I'm getting a lot of commentary mileage out of the May CPI report. On Wednesday, I wrote about the CPI data themselves. On Thursday, I wrote about CPI-adjusted retail sales, noting how weak they are in the second quarter. And today, I will pen a comment about the CPI-adjusted M2 money supply. Chart 1 shows the year-over-year percent change in this version of real M2. In May, the year-over-year growth retreated to 0.55% from its recent peak in April of 1.34%. At 1.34%, real M2 growth is weak. At 0.55%, real M2 growth is downright anemic. In Q4:2000, just before the onset of the 2001 recession, year-over-year CPI-adjusted M2 growth was 2.55%. I know that real M2 growth is now considered passé as an indicator of monetary policy or as a leading indicator. The Fed never mentions it, not even St. Louis Fed President Poole, a former member of the monetarist Shadow Open Market Committee.
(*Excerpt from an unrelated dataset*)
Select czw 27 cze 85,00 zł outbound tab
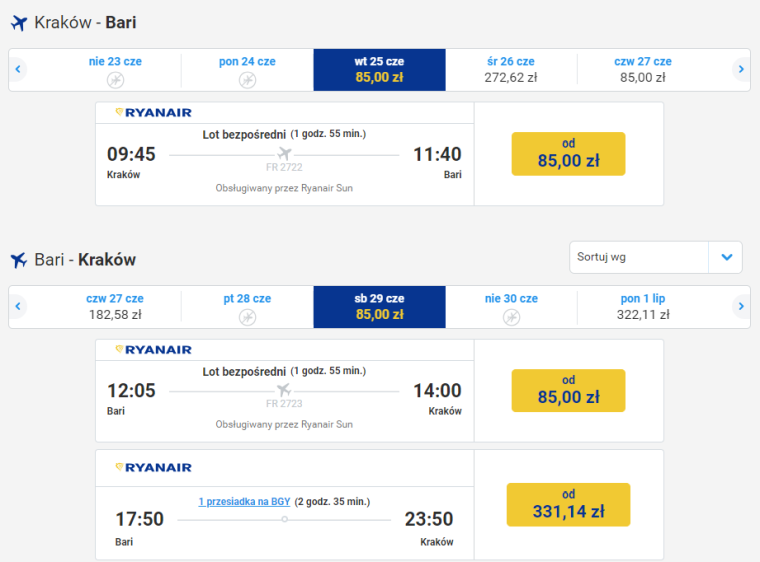This screenshot has height=562, width=760. tap(643, 69)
But for some odd reason the Conference Board chooses to keep PCE-price-adjusted M2 money supply in its index of Leading Economic Indicators. I suppose the odd reason is because the correlation between the Conference Board's real M2 growth and real GDP growth is a not-too-shabby 0.60% (see Chart 2). So, we've got real M2 growth and the flat yield curve both suggesting that monetary policy is restrictive and the Fed on June 29 will raise the funds rate again. I can hardly wait to see how fast and by how much the consensus lowers its second-half real GDP growth forecasts after the advance Q2 real GDP data are released.
Chart 1
Chart 2
The Chinese Central Bank Joins The Tightening Club
Today the People's Bank of China (PBOC) announced that it was raising bank reserve requirements by one-half percent. Assuming that the PBOC does not create the extra reserves that will be demanded because of the increase in required reserves, Chinese monetary policy will have effectively been tightened. Unlike in the U.S., the Chinese central bankers do pay attention to money supply growth. After slowing to "only" about 14% in the second half of 2004 and the first half of 2005, Chinese M2 growth has since re-accelerated to the 18% to 19% range (see Chart 3). The Chinese government imposes price ceilings on a lot of goods, so reported Chinese consumer inflation remains low - less than 1-1/2%. But effective consumer price inflation is undoubtedly high. In addition, there is inflation in real estate - asset price inflation. The PBOC also is concerned that easy credit conditions are contributing to economically unjustified municipal investment activity. Skilled labor shortages are developing and the rising costs of raw materials are eating into corporate profit margins. In short, the Chinese economy is overheated because of cheap central bank credit. I would not be too surprised if this reserve requirement hike is the prelude to some significant revaluation of the yuan. If so, this could lead to some generalized weakening of the dollar in relation to other Asian currencies. In turn, this could complicate Fed policy over the remainder of the year in that a significantly weaker dollar might prevent or terminate early a Fed pause.
Chart 3
The Real News In The U. of M. Attitudes Survey
The University of Michigan released its preliminary June survey of consumer attitudes. Tomorrow's newspaper headlines will read something like:" Consumer Sentiment Rebounds in Early June." Chart 4 shows the month-to-month behavior of the index of Consumer Sentiment. Does the early-June rebound look significant to you? Can you even see the rebound from 79.1 to 82.4? Do you notice that the index remains below the nadir of the last recession? No, the real news is that consumers' inflation expectations decreased in early June. Their one-year ahead inflation expectations dropped from May's 4.0% to 3.4%. And their 10-year ahead inflation expectations dropped from May's 3.2% to 3.0%. As you recall, the Fed has been obsessed with inflation expectations of late, even mentioning how survey-based expectations had risen. Well, this survey is showing inflation expectations moving lower. Along with an economy that is losing altitude at a rapid rate, this backing off of consumers' expectations of inflation could be another argument for a Fed pause after it delivers its 17th consecutive FOMC meeting funds rate hike on June 29.